Localized Nanoscopic Surface Measurements of Nickel-Modified Mica for Single-Molecule DNA Sequence Sampling

James K. Gimzewski
Jason Reed
Carlin Hsueh
Haijian Chen, William & Mary

Abstract

Cleaved cation derivatized Muscovite mica is utilized extensively in atomic force microscopy (AFM) imaging because of its flatness over large areas (millimeter cleavage planes with local root-mean-square roughness < 0.3 nm), ease of preparation, and ability to adsorb charged biomolecules such as DNA (work by Hansma and Laney, Cuthold, et al. and McMaster et al.). In particular, NiCl(2) treatment has become a common method for controlling DNA adsorption on mica substrates while retaining the mica's ultraflat surface (work by Pietrement et al.). While several studies have modeled the mica/metal ion DNA system using macroscopic colloidal theory (DLVO, etc., Pietrement et al.), Sushko et al., Pastre et al., and Cheng et al.,), nickel/mica's physicochemical properties have not been well characterized on the nanoscale. Efforts to manipulate and engineer DNA nanostructures would benefit greatly from a better understanding of the surface chemistry of nickel/mica.

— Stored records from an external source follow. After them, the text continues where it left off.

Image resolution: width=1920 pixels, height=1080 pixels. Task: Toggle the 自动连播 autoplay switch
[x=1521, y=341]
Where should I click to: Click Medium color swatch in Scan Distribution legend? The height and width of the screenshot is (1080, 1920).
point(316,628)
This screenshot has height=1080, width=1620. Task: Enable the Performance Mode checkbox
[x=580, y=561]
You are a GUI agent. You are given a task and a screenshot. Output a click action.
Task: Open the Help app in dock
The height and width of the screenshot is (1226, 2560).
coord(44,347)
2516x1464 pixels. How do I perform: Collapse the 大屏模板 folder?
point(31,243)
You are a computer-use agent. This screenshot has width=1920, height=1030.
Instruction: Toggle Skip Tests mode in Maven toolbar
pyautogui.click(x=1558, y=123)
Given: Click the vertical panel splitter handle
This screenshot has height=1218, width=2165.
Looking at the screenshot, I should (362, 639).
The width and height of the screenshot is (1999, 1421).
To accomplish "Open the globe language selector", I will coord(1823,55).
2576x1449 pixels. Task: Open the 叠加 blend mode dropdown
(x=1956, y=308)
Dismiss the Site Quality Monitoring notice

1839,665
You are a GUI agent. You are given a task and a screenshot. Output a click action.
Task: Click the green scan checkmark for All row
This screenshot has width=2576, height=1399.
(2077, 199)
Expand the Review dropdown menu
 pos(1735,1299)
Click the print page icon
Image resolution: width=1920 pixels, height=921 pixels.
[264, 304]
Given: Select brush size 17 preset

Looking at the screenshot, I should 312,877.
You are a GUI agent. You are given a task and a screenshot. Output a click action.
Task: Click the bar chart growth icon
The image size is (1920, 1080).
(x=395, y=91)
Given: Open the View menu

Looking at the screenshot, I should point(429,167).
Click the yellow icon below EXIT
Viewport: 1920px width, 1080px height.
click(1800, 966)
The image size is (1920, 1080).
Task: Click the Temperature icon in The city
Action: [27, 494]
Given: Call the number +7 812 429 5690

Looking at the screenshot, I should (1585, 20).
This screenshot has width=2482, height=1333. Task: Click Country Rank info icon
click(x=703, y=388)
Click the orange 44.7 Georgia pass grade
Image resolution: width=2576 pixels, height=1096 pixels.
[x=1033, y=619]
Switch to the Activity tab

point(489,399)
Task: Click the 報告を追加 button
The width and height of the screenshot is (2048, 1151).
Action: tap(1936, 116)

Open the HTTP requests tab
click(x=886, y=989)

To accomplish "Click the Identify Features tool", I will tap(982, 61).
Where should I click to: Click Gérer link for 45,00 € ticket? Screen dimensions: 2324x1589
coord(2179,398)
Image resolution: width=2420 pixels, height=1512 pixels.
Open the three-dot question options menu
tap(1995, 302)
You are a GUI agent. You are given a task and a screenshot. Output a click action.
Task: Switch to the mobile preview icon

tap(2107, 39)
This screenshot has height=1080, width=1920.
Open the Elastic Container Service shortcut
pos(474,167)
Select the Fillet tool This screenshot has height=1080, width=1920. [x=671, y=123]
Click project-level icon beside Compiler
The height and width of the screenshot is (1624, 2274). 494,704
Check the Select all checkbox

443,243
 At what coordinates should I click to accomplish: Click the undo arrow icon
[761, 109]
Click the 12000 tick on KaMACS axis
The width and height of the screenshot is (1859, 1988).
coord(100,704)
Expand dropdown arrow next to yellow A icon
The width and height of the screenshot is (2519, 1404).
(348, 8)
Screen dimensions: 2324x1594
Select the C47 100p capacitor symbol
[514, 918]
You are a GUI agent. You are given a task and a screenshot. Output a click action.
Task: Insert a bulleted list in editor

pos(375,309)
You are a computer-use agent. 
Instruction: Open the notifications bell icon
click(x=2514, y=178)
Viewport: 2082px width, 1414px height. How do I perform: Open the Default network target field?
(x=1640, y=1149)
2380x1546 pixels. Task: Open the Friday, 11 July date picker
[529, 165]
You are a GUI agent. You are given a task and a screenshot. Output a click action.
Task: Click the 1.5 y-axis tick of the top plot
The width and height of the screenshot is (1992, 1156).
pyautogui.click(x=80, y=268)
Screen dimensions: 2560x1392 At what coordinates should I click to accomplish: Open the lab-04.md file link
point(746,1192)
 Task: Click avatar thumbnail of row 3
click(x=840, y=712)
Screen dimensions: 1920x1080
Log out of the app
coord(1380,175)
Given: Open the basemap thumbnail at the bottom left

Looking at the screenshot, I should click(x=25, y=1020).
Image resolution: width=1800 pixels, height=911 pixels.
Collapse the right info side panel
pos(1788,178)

Here we present in situ nanometer- and attogram-scale measurements and thermodynamic simulation results that show that the surface chemistry of nickel-treated mica is more complex than generally appreciated by AFM practitioners because of metal ion speciation effects present at neutral pH. We also show that, under certain preparations, nickel/mica allows in situ nanoscopic nucleotide sequence mapping within individual surface adsorbed DNA molecules by permitting localized controlled desorption of the double helix by soluble DNA binding enzymes. These results should aid efforts to precisely control the DNA/mica binding affinity particularly at the physiological pH ranges required by enzymatic biochemistry (pH 7.0 - 8.5), and facilitate the development of more complex and useful biochemical manipulations of adsorbed DNA such as single-molecule sequencing.